## HOW TO COMPLETE THIS TASK
Please repeat the lines below, exactly and only, from the one that holds "Instruction: Reload the" through the one that holds "Task: Click the IP link in the 100ms row".

(RECORDS SUPPLIED)

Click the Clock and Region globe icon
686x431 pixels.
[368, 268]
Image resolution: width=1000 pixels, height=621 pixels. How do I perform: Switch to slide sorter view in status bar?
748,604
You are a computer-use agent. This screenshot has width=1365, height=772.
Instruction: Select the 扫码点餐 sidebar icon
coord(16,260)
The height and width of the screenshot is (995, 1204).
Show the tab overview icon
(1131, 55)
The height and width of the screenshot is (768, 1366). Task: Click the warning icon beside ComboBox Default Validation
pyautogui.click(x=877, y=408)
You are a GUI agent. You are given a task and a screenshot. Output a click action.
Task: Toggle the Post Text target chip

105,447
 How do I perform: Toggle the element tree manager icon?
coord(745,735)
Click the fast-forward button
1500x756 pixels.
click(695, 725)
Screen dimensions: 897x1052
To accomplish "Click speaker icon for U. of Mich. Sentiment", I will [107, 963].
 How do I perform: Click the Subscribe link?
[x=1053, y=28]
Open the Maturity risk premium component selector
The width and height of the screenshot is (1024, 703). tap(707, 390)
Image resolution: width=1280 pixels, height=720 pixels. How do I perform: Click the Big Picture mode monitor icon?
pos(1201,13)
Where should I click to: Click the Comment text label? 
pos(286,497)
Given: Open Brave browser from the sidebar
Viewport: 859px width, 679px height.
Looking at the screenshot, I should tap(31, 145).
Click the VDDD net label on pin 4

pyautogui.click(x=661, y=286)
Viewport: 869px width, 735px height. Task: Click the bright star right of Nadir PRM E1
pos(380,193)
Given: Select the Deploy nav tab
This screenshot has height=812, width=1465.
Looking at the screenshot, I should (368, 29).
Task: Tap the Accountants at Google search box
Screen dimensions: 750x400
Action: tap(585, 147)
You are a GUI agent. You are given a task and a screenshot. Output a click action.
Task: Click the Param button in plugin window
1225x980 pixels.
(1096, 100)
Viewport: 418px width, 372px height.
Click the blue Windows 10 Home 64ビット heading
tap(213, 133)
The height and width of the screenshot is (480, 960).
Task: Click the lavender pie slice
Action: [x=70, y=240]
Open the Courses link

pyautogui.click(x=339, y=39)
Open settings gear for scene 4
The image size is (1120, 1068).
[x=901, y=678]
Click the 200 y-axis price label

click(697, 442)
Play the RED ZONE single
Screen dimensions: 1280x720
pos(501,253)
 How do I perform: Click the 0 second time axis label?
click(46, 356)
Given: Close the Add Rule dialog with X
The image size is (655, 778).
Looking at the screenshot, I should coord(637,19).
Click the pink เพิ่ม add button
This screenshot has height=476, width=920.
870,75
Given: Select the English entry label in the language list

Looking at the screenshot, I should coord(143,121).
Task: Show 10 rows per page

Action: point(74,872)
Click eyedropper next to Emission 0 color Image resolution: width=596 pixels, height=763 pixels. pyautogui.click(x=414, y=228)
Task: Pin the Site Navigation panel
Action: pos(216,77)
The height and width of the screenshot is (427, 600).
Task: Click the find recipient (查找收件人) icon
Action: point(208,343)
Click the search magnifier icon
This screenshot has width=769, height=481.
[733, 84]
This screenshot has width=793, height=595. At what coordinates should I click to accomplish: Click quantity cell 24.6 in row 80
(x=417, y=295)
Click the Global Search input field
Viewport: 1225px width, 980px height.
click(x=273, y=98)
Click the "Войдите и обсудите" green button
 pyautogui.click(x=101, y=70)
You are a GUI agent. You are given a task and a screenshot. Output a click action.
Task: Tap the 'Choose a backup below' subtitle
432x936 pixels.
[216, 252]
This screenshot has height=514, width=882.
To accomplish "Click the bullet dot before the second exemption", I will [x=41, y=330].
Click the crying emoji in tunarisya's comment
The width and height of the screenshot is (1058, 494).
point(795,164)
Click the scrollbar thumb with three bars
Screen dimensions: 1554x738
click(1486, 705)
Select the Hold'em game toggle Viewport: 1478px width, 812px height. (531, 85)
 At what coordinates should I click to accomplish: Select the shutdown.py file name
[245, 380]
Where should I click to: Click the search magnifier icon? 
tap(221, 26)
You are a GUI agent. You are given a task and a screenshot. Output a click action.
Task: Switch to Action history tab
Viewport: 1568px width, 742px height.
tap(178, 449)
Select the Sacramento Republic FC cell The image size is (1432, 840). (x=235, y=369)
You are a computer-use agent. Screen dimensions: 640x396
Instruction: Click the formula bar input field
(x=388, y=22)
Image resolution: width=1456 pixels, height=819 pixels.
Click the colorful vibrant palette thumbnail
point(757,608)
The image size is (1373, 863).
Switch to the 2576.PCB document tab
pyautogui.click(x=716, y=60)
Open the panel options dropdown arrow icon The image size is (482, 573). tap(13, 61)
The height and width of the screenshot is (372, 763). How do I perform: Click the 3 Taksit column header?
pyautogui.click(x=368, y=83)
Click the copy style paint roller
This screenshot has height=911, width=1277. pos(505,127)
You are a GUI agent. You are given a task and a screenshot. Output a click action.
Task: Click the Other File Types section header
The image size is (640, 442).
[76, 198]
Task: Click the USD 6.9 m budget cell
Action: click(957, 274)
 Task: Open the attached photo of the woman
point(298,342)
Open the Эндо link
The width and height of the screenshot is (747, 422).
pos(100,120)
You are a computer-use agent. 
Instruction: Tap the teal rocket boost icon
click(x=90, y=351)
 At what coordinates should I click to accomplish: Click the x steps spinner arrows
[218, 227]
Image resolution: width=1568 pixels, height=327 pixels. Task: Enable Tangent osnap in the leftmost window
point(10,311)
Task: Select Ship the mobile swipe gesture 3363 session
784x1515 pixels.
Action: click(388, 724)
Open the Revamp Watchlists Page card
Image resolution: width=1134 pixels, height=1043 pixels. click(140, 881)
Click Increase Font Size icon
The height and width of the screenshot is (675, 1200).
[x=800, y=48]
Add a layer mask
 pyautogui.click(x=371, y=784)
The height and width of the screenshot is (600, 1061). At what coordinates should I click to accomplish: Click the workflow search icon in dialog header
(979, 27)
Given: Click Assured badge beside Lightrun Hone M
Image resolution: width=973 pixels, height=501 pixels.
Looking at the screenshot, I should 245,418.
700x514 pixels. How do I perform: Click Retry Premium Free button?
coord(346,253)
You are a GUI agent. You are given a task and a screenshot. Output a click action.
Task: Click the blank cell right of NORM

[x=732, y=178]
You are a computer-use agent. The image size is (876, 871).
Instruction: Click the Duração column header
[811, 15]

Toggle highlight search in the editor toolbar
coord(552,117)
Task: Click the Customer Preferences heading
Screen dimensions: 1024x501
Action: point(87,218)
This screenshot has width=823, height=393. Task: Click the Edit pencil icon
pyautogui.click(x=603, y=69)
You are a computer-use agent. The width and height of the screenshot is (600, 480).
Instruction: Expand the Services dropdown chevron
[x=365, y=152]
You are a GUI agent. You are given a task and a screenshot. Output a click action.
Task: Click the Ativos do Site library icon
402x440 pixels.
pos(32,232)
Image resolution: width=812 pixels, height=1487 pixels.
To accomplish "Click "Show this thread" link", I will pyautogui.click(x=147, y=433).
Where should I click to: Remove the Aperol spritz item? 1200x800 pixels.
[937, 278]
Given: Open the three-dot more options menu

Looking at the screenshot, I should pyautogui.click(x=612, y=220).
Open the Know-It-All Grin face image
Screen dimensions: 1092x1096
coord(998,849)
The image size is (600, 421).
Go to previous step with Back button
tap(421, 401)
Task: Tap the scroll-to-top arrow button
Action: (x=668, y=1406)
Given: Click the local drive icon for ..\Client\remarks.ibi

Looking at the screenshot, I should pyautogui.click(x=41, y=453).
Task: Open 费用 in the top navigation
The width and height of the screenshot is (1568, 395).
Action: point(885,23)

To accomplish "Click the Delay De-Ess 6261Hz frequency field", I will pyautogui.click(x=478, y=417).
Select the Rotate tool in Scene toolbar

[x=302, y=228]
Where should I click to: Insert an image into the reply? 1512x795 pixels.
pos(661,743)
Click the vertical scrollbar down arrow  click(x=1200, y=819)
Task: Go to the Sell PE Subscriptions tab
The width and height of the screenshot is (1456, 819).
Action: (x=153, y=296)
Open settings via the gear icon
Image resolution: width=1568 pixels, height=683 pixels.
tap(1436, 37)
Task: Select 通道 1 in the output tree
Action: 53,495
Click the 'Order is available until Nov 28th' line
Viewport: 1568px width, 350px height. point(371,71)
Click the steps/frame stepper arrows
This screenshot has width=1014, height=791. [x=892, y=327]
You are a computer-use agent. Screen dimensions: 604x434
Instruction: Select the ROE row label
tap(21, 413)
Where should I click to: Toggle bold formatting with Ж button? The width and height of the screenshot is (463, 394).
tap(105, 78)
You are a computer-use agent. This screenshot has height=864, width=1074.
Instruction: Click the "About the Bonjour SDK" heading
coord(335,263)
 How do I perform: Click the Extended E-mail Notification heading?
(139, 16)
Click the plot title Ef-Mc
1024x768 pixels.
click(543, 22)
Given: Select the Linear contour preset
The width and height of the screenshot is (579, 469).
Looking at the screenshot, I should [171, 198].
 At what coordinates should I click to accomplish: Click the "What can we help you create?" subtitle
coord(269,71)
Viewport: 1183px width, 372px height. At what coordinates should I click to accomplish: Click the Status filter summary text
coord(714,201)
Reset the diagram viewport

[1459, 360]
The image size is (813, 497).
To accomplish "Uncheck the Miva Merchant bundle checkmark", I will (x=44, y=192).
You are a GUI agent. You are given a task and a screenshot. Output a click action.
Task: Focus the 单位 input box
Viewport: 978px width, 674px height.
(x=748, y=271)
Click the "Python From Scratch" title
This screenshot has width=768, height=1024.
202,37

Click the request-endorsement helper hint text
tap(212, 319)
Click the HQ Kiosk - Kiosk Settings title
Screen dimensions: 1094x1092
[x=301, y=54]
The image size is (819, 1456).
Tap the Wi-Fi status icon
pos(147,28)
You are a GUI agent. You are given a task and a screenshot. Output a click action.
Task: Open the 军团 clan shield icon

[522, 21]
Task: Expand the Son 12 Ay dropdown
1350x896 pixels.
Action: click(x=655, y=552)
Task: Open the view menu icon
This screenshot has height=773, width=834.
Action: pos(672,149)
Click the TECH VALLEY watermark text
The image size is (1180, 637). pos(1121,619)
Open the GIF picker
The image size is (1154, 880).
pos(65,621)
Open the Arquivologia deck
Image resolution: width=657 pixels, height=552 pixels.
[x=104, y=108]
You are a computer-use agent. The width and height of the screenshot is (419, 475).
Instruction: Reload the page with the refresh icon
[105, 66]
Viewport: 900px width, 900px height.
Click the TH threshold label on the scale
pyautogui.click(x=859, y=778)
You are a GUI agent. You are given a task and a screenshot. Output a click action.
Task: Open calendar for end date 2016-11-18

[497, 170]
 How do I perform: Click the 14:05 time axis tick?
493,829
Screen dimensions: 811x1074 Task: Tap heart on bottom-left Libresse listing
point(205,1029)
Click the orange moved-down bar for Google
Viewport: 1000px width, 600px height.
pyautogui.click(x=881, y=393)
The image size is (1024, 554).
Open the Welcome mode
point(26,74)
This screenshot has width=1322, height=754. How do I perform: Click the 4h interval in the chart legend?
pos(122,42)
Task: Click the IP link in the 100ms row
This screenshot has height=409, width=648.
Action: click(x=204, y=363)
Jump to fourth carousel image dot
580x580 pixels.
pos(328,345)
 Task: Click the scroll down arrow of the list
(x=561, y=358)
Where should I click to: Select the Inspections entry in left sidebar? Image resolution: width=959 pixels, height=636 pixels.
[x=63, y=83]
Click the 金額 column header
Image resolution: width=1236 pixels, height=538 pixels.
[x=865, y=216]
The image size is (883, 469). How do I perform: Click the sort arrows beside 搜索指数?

(End RECORDS SUPPLIED)

## SOLVED PROBLEM
Instruction: Reload the page with the refresh icon
[105, 66]
Viewport: 900px width, 900px height.
Click the TH threshold label on the scale
pyautogui.click(x=859, y=778)
You are a GUI agent. You are given a task and a screenshot. Output a click action.
Task: Open calendar for end date 2016-11-18

[497, 170]
 How do I perform: Click the 14:05 time axis tick?
493,829
Screen dimensions: 811x1074 Task: Tap heart on bottom-left Libresse listing
point(205,1029)
Click the orange moved-down bar for Google
Viewport: 1000px width, 600px height.
pyautogui.click(x=881, y=393)
The image size is (1024, 554).
Open the Welcome mode
point(26,74)
This screenshot has width=1322, height=754. How do I perform: Click the 4h interval in the chart legend?
pos(122,42)
Task: Click the IP link in the 100ms row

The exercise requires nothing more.